Someone on here said the newer RM and YZ pistons were made by Wiseco. A forged object should have cleaner lines, should it not? So I should be able to tell if this stock piston is forged or cast...maybe.
I guess I'm not sure about the new bikes. I'll have to check. Usually a forged part will have a smoother shape but I wouldn't go by that alone.
 

jmossbarger

Member
Apr 12, 2000
68
0
The OEM pistons are not Wiseco. They are cast pistons made in Japan (look for "ART" on the inside). Wiseco was the OEM supplier for GAS GAS for a while, but that has since changed.

The discoloration on the crank is normal (around the crank pin). That is part of the manufacturing process.

Good Luck, it sounds like you are on the right track....

Joe
 

BigRedAF

Member
Jan 9, 2005
739
0
Yep,

OEM pistons are ART and have been for a long time. The RM motor is a copy of the YZ and uses the same reed cage and piston if you choose to do so.

Hot, Hotter, Hottest and your moist air means you need to lean that baby out. The spooge is the 927 bean oil. Great lube but messy as hell! Yamalube R2 is a better choice for your needs if you stick with 32:1.

I ran one size smaller on the pilot, two sizes smaller on the main and the leaner optional OEM needle in the middle location with a 40:1 fuel:oil ratio. In Phoenix it is very hot in the summer and that combo netted great results with no carbon or plug fowling. In the winter when the temps cooled down I put the stock pilot back in and one size leaner than stock on the main jet, I left the optional needle in the above setting. Air screw was adjusted for each event for best rusults. Allways in the 1.0 - 2.5 turns out range or a new pilot was selected. We get 30-40 degree temp swings out here in the desert daily.

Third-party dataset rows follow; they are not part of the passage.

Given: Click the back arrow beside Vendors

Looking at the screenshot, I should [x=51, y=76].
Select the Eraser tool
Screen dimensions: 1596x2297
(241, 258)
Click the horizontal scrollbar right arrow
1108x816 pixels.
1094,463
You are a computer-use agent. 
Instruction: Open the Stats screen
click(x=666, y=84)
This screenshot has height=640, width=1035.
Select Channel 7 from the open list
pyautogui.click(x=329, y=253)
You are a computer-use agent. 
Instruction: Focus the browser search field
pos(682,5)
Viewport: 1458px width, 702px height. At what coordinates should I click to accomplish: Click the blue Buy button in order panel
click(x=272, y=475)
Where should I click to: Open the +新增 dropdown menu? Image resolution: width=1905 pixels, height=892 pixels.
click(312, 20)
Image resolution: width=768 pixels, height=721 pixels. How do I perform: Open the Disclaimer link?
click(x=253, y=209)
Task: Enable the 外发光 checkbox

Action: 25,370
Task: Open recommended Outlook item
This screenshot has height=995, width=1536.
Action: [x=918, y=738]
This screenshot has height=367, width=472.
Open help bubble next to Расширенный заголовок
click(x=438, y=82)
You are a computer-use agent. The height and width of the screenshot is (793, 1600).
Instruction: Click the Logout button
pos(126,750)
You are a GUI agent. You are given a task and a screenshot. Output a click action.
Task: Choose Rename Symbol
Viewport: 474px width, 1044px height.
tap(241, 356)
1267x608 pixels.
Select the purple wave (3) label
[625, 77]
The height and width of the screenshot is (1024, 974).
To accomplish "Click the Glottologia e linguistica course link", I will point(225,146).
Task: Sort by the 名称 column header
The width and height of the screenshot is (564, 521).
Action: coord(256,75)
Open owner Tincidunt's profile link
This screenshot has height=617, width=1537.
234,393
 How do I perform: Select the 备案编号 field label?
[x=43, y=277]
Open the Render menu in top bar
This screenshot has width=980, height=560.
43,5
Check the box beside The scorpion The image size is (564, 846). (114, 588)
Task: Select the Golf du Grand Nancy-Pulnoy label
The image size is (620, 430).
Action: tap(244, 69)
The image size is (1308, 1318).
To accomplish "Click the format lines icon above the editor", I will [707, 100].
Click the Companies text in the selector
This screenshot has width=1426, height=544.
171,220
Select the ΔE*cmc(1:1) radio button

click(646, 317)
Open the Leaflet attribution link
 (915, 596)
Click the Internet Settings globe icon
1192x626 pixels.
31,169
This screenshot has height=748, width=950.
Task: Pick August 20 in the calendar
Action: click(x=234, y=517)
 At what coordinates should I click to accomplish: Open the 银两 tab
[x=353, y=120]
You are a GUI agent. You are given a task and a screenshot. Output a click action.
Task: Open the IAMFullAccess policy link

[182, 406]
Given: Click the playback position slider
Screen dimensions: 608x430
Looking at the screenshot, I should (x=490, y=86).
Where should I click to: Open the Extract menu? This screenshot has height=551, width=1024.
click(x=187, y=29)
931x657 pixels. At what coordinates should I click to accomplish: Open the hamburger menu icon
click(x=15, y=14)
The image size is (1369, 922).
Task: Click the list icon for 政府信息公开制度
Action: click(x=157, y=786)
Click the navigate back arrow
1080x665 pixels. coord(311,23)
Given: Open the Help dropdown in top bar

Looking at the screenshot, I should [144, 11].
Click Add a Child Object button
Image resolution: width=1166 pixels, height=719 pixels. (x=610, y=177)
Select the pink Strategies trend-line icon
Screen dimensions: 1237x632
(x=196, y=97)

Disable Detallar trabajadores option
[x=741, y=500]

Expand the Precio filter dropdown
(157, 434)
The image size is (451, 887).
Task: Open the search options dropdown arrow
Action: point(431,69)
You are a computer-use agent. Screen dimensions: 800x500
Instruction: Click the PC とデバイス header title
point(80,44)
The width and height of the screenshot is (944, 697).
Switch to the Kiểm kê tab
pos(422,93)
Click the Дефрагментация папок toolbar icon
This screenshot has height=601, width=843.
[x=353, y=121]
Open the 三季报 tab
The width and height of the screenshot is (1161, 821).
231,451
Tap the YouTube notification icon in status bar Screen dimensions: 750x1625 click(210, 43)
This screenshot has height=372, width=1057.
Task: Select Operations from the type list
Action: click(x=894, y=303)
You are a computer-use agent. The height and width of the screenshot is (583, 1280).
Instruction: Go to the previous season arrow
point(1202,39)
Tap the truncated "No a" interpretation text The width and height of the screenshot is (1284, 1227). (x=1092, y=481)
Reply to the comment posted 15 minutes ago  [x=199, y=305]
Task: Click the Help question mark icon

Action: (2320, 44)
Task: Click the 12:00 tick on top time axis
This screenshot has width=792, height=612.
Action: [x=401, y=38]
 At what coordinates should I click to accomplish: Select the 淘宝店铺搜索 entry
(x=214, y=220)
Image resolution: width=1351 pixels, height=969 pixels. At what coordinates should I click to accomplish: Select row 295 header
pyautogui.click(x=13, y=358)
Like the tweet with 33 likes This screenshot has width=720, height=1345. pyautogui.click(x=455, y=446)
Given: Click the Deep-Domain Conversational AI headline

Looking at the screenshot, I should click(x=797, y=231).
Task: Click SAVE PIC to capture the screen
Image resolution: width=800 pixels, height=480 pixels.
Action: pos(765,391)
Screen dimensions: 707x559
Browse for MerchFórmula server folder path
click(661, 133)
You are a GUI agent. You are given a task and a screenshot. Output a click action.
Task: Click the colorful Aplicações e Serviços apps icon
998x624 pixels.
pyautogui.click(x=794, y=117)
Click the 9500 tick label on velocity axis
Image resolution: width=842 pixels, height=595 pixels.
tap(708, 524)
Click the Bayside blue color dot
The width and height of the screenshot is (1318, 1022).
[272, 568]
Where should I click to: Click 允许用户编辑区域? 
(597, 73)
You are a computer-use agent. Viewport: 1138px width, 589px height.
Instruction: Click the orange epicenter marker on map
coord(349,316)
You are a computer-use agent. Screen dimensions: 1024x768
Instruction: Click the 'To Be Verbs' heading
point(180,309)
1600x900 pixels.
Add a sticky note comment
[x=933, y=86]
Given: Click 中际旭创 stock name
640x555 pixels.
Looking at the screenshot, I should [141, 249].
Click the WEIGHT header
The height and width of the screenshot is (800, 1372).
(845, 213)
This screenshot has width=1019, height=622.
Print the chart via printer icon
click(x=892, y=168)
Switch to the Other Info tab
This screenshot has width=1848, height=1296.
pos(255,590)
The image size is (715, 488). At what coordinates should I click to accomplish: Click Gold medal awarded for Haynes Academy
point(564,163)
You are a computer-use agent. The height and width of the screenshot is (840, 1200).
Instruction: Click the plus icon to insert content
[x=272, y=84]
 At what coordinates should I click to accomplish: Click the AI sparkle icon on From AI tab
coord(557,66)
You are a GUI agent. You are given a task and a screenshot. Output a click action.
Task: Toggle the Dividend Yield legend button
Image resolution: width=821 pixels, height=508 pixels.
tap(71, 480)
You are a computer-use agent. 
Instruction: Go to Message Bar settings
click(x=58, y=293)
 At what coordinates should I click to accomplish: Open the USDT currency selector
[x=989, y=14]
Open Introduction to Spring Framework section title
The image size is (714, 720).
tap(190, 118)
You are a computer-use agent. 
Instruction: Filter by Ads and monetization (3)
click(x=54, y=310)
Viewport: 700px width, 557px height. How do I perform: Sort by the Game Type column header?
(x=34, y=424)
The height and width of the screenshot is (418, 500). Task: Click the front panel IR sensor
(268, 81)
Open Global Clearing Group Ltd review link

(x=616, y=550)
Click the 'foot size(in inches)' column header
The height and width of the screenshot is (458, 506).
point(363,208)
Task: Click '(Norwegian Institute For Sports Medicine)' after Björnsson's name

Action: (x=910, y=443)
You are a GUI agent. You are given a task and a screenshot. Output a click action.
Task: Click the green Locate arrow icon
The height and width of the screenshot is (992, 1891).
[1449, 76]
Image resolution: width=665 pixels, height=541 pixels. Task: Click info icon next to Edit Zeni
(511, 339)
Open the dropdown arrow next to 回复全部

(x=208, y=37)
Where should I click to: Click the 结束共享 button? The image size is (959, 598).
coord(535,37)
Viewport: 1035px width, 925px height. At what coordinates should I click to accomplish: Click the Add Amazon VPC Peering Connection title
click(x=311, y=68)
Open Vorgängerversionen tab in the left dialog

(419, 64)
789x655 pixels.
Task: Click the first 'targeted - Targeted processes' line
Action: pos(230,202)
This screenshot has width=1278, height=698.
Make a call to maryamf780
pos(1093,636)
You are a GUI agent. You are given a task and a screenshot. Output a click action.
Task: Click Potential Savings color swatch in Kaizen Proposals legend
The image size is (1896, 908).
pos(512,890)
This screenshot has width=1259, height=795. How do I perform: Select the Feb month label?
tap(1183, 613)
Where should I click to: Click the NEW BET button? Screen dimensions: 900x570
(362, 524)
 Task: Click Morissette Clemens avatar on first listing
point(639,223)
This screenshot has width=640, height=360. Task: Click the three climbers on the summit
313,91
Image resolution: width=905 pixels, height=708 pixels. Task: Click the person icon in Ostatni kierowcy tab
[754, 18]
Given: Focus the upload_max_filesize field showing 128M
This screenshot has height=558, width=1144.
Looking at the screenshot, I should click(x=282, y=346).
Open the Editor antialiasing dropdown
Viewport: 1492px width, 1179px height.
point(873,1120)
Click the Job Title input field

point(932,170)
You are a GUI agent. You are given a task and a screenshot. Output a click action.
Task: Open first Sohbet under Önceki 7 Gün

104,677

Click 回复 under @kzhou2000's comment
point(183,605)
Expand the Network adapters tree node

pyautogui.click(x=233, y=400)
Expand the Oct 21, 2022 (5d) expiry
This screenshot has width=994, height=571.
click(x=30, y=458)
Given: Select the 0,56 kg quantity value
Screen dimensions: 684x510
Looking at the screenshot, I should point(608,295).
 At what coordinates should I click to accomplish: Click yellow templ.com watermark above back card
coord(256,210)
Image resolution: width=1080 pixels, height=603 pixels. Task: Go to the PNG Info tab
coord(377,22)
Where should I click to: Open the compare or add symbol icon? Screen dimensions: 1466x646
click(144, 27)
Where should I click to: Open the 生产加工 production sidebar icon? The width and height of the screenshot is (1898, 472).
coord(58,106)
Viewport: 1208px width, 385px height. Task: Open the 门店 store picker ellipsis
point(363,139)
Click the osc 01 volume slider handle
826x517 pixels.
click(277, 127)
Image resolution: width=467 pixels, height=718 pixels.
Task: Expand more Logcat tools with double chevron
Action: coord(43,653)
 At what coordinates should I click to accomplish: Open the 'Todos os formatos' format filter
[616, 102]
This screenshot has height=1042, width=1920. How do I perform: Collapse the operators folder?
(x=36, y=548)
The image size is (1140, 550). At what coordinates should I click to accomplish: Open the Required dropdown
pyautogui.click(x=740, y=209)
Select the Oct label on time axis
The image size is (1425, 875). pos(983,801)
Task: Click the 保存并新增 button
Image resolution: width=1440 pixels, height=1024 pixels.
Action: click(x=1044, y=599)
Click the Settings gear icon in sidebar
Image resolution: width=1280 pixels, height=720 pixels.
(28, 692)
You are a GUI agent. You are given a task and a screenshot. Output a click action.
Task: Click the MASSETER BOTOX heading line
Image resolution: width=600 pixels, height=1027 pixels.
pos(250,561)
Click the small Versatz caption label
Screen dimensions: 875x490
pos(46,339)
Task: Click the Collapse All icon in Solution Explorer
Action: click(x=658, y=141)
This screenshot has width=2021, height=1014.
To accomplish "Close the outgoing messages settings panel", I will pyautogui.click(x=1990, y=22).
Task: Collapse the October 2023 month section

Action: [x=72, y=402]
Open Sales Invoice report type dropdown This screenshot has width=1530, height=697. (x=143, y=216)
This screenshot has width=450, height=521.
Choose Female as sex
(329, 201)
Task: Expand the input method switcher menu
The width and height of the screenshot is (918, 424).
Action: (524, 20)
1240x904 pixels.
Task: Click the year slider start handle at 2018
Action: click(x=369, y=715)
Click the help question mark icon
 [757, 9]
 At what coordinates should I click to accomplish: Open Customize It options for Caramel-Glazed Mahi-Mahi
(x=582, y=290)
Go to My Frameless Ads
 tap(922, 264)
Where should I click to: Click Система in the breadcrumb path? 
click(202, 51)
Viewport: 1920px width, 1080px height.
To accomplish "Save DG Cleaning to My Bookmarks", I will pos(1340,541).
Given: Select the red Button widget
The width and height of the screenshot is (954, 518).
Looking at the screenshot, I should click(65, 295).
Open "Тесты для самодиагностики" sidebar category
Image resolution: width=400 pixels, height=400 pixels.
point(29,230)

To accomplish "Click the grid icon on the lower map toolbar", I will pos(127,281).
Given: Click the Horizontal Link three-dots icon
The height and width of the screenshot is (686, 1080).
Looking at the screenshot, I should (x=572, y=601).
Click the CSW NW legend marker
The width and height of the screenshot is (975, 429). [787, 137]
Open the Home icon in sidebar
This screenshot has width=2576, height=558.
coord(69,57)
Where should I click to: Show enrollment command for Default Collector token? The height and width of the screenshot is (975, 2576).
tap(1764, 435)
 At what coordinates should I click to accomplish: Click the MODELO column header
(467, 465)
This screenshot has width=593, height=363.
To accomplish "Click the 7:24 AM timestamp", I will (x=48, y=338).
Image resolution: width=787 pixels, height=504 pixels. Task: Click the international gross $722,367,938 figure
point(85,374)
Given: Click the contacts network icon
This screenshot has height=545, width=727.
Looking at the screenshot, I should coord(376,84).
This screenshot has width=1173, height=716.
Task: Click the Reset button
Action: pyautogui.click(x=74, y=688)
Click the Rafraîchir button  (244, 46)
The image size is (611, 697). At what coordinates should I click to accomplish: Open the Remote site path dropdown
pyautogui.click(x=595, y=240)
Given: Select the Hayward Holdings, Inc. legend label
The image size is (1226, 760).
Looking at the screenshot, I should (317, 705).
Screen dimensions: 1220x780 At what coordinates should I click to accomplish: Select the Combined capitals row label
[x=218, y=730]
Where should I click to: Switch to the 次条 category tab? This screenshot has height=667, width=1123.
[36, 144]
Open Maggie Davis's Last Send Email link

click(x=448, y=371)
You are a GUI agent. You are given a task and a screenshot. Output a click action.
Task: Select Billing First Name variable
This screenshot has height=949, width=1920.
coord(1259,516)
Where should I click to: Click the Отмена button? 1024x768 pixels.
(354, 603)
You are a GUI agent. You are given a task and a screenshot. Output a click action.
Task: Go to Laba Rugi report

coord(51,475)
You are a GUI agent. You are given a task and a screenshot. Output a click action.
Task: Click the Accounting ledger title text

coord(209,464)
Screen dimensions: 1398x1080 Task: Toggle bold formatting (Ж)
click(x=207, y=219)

Good luck, it sounds like you have a handle on the situation.
 

Spine_Thrust

Member
Oct 3, 2003
149
0
Ok, the bike's back together and everything is fine. And it still has 250 pounds of compression. Someone mentioned that the gauge could be bad, and I agreed it's a possibility, but after the new top-end it was the same compression as before. If the gauge is bad that's fine, but I suppose the compression must not have changed since day one. Is this a valid argument?

Two issues I had were:

1. The rear shock bearing at the bottom was rusted to hell and back. When I began trying to salvage it, the needles fell out and they looked like rat turds sitting there. So I cleaned it best I could and put 'em back in with loads of grease. Hope it lasts a few months before I have to press new ones in.

2. I accidentally sprayed water in the crank when cleaning the outside because the rag covering the intake wasn't very tight. It couldn't have been more than a 1/4 cup. I knew it might rust so I made it a point to rotate it nightly with lubrication. This is very important if you don't have the parts on hand. If you are like me and can't replace the parts right then (I waited 11 days on parts) make sure you message the crank with WD-40 so it doesn't start to rust. Hopefully the crank and rod bearings will last a couple more years from my little snaffu and when that time comes, the motor's off to Eric Gorr for a 265 kit!
 

Micahdawg

Member
Feb 2, 2001
503
0
FYI, I've got a 01 RM250 with maybe 10 hours on a rebuild and it gets 235psi compression. The head has been milled though. And I'm still getting detonation on 99 octane gas.